I did my best to follow this instruction in Science and Health: “We must look where we would walk, and we must act as possessing all power from Him in whom we have our being” (p. 264).  In fact, I believe my willingness to do this was key to my progress.  I did my best not to give in to discouragement (this healing took a period of years to complete).  And as I refused to accept limitations (because God didn’t impose them), I found those limitations falling away.

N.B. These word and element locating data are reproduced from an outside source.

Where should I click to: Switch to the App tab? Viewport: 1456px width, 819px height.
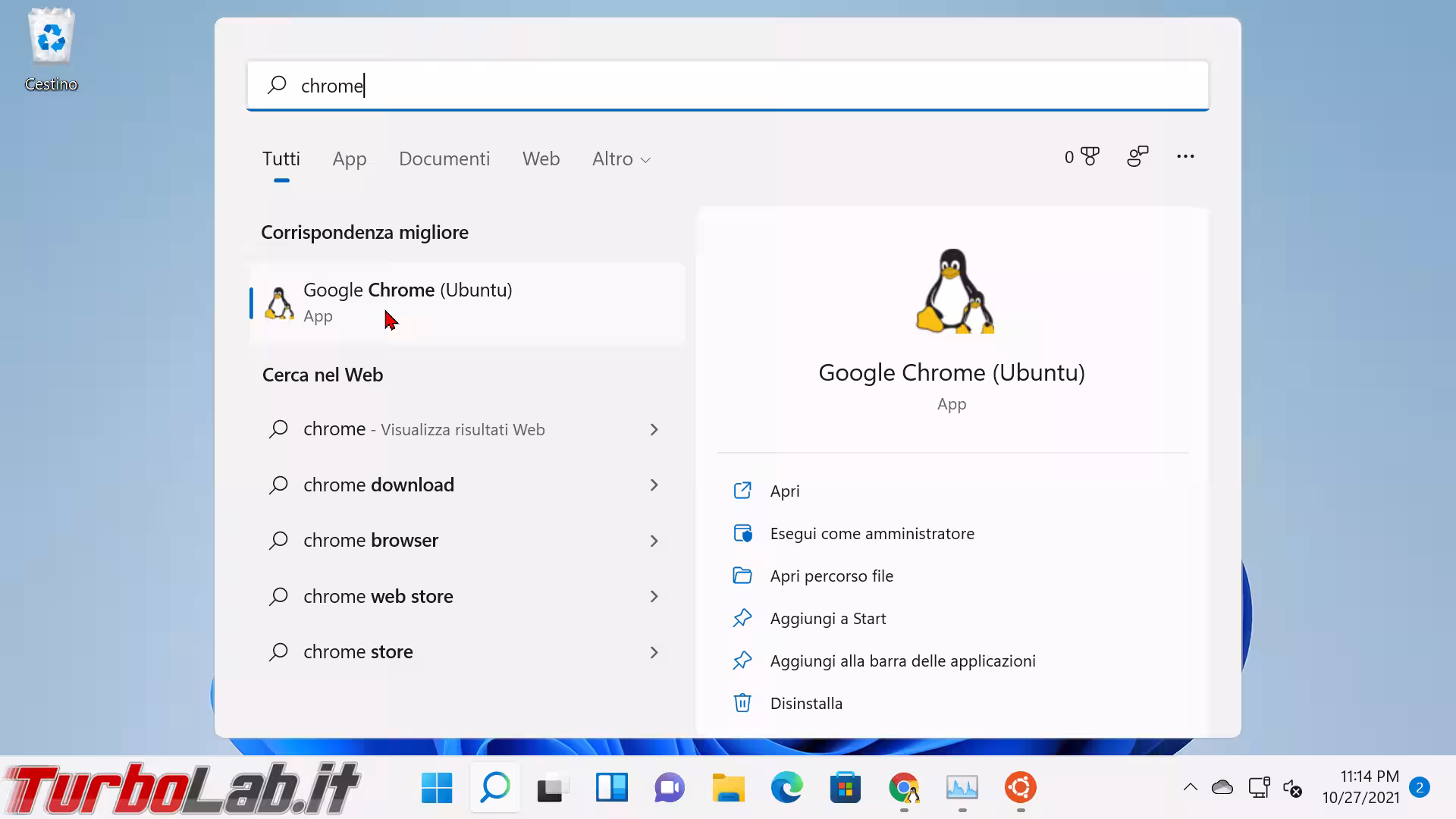point(349,159)
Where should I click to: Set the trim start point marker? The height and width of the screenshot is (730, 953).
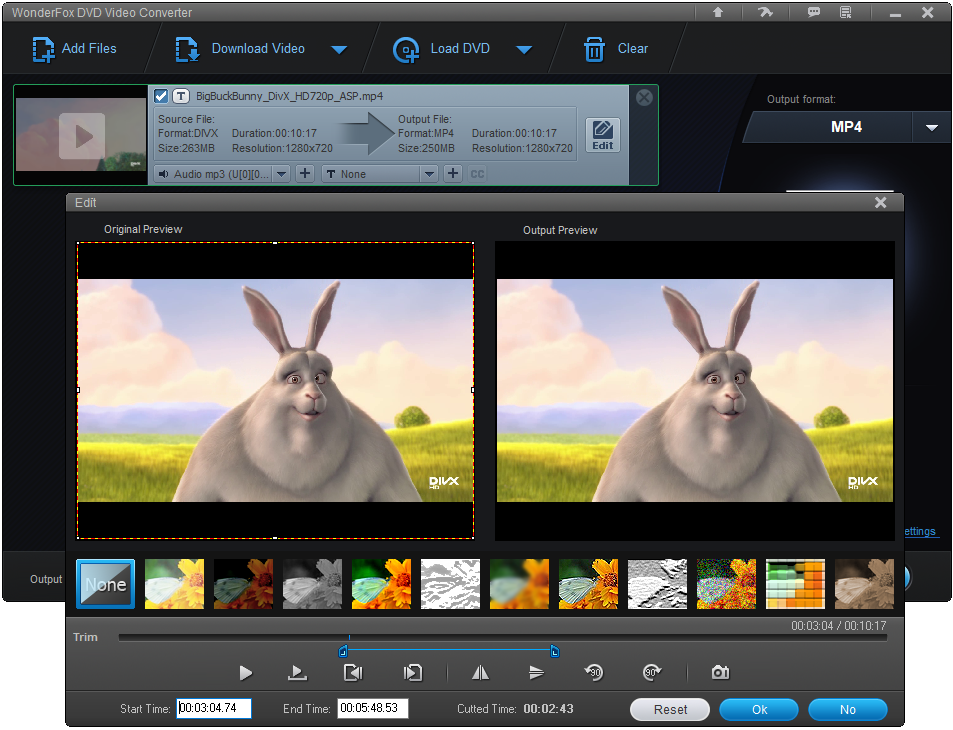[352, 672]
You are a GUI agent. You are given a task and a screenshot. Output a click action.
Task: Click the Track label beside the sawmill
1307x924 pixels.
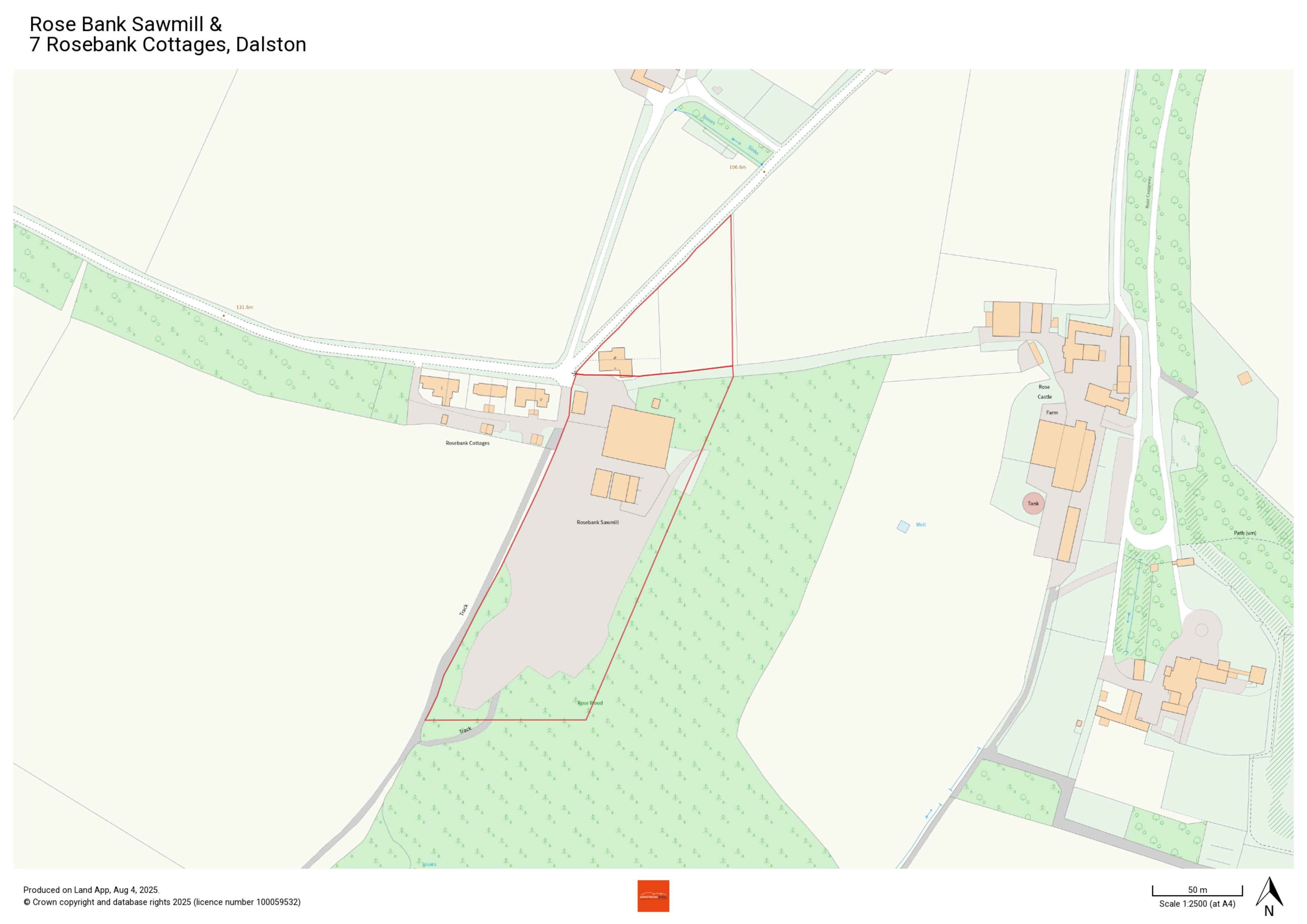(x=464, y=609)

For example, I wrote stories and sold ads for a local business paper.  After one presentation I gave, someone in the audience told me he knew how hard it must be to get up in front of a group of people with the challenges I was having.  But he said what had come through to him was my message—and my perseverance.

I also gave regular testimonies at Wednesday night meetings at my Christian Science branch church.  Support from my fellow church members was very helpful; they steadfastly refused to see (or hear) me as anything but God’s image and likeness.

I accepted an appointment as the church’s Assistant Sunday School Superintendent.  Although at first it was not easy to project from the podium during the services, as the weeks passed, my voice got stronger and stronger, until some time later it was strong and clear again.

It has been more than a decade now since I fully regained my voice.  Since then, I’ve enjoyed several satisfying positions as an employee communicator and consultant—a career that just naturally fell into place as I listened for God’s direction.  I’ve once again hosted radio shows, narrated video programs, and given many presentations to large groups of people.

A few years ago, I concluded a three-year term as Second Reader in my branch church.  Now I’ve begun a term as First Reader.  How could I not express my gratitude through this activity, when God has so graciously and completely blessed me with healing?

I’ve learned no longer to take personal pride in my voice—for I feel I’ve proved beyond doubt that my abilities come directly from God.

BB
Federal Way, Washington

By

God is all!

My husband came home from the doctor’s office one Friday several years ago with the startling news that he had been diagnosed with mesothelioma.  He had been told that tests showed his lungs were teeming with cancer cells, and he probably would not survive more than six months.  My husband was not a Christian Scientist, but asked me to do some prayerful work for him.  He informed me that I had only the weekend to get a healing, because he had an appointment the following Monday to undergo more tests.

I didn’t feel especially rushed, nor did I feel any fear; however, I didn’t hesitate getting to work prayerfully right away.

One thing that has always been very comforting to me when working on a problem is the fact that “God is All.”  I knew that if God is All, and He is good, there couldn’t be anything the opposite of Him.  There can’t be any disease if God is All.  There can’t be any inharmony of any kind if all there is, is God.

I made a list of as many of God’s qualities I could think of, including love, honesty, compassion, understanding, purity, patience, etc.  Throughout the weekend, I thought about how my husband reflected each one of them.  When I fully understood that, since God is All, His qualities were really all there is and disease was nothing, I stopped working prayerfully and went about doing other things.  If I found myself wondering how he was doing I went back to the fact that God is All, and there could be nothing else but good.

We were both very grateful to learn that the tests he had on Monday showed there was no sign of the disease.  “God is All.”  Just three words, but when understood, they are powerful enough to heal any problem.